A couple of concerns should be making investors cautious about certain stocks in the market. Consumer spending could be seriously impacted in the first quarter due to a number of new issues. Gas prices have been spiking in recent weeks, a payroll tax hike of roughly 2% was implemented starting on January 1, and income tax refunds have been delayed because the "fiscal cliff" debate caused the Internal Revenue Service to not accept returns until January 30. Plus, even as tax refunds are issued, the amounts are likely to be less than last year thanks to tax increases on a number of Americans. All these factors may soon combine and become a perfect storm that creates a challenge for the economy and consumer spending which has historically been a key driver of profits for many companies.
While these issues are so new that it is hard to know the full extent or impact of these changes and concerns, there are recent signs that consumer spending is coming under significant pressure. An email that was recently leaked from Wal-Mart (NYSE:WMT) states: "In case you haven't seen a sales report these days, February (month-to-date) sales are a total disaster." This email was from Jerry Murray, Wal-Mart's vice president of finance and logistics and sent to other executives. He went on to say that it was the worst start to a month he has seen in about 7 years. He went on to blame the payroll tax increase for the weak sales, and that could also be a concern for many companies beyond just Wal-Mart.
While some investors might be hoping that payroll tax increases, higher gas prices and delayed and lower tax refunds won't amount to a major headwind for certain stocks, or even the entire market in the coming weeks, this seems to be a concern that investors should take seriously, especially when one of the world's largest retailers is seeing significant weakness in consumer spending. If other companies come out in the near-term with similar warnings of weak sales in the first quarter, we could see a much overdue market drop, or at least a correction in many stocks that are heavily tied to consumer spending.
In the past couple of years, investors who have sold into strong rallies and bought when markets went through weak periods did very well. With this in mind, it might make sense to prepare your portfolio for the next buying opportunity in the market and in select stocks. Here are a couple of companies that might soon be experiencing weaker than expected sales just as Wal-Mart appears to be seeing now. These stocks might decline in the coming weeks and become better values for investors to consider:
Ford Motor Company (NYSE:F) shares have rallied sharply in recent months, rising from about $10 in November to around $13 this week. However, all of that roughly 30% gain might not last for long. Auto sales are highly dependent on consumer spending and confidence and with signs that both of those factors could be taking a hit, it might not be long before sales suffer. If consumers are cutting back on low-ticket items that Wal-Mart sells, it seems reasonable to believe that major purchases like a new car might be put on hold, especially if tax refunds that are often used as downpayment money are being delayed.

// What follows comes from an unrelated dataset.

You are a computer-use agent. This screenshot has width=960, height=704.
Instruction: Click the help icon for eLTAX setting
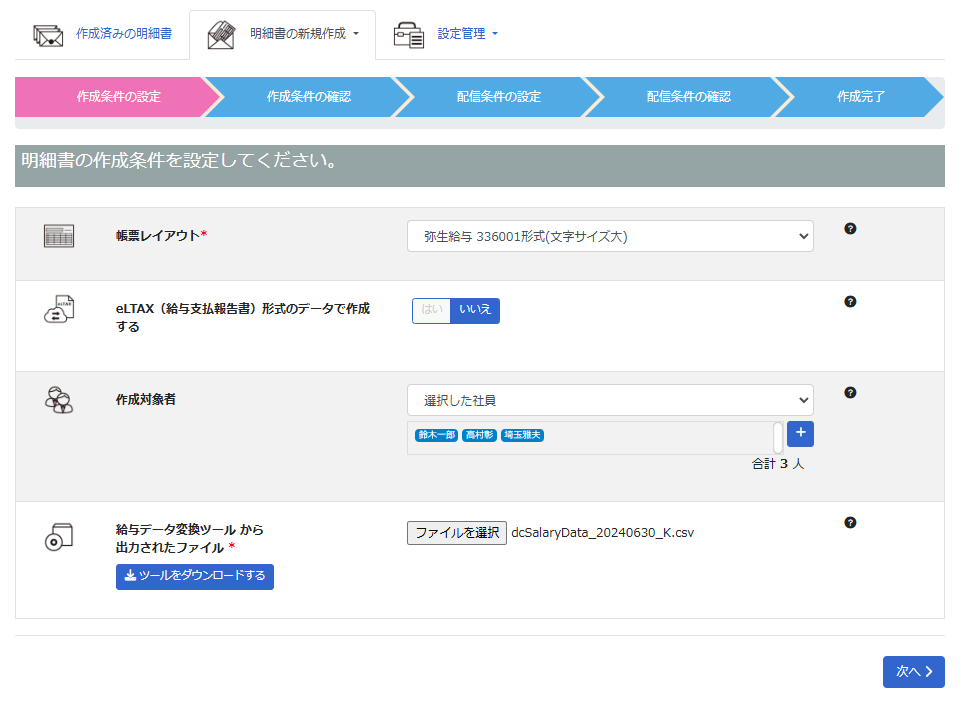click(850, 302)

Furthermore, upcoming budget cuts such as the sequester planned on March 1 could lead to job cuts and job security concerns that might cause some consumers to keep their current vehicles rather than buy a new one. If Ford shares drop back to lower levels, that might be the time to consider the shares again as it has an excellent management team led by CEO Alan Mulally. He has helped Ford improve its balance sheet and introduce popular new designs that feature fuel efficiency. This makes the stock worth considering on major pullbacks.
MGM Resorts International (NYSE:MGM) shares have surged from the November lows of about $9 to around $13 recently. That could put the stock at risk of some profit-taking in the near-term, especially if revenues or guidance comes in weaker than expected in the coming months. MGM is a major hotel and casino company that focuses on the Las Vegas market with properties such as the Bellagio, The Mirage, Monte Carlo, New York-New York, Mandalay Bay and Aria, just to name a few.
This emphasis on Las Vegas makes the company dependent on the health of U.S. consumer spending and if consumers are cutting back on Wal-Mart purchases, they might be also less inclined to spend on a weekend trip to Vegas. Consumers who still go on vacations might be likely to spend less on food, drinks and gambling once they are there and this could also put pressure on revenues and profit margins for MGM. MGM has a major debt load with about $13.83 billion in debt and around $2.56 billion in cash. Any drop in revenues could slow progress on managing the debt and reduce investor interest in the shares, especially with the gains it has seen in recent months. In a pullback, MGM shares might find support around the 200-day moving average which is right around $11, and that might be a better time to consider the stock.
Data is sourced from Yahoo Finance. No guarantees or representations are made. Please consult a financial advisor before making investments.
Disclosure: I have no positions in any stocks mentioned, and no plans to initiate any positions within the next 72 hours. I wrote this article myself, and it expresses my own opinions. I am not receiving compensation for it (other than from Seeking Alpha). I have no business relationship with any company whose stock is mentioned in this article.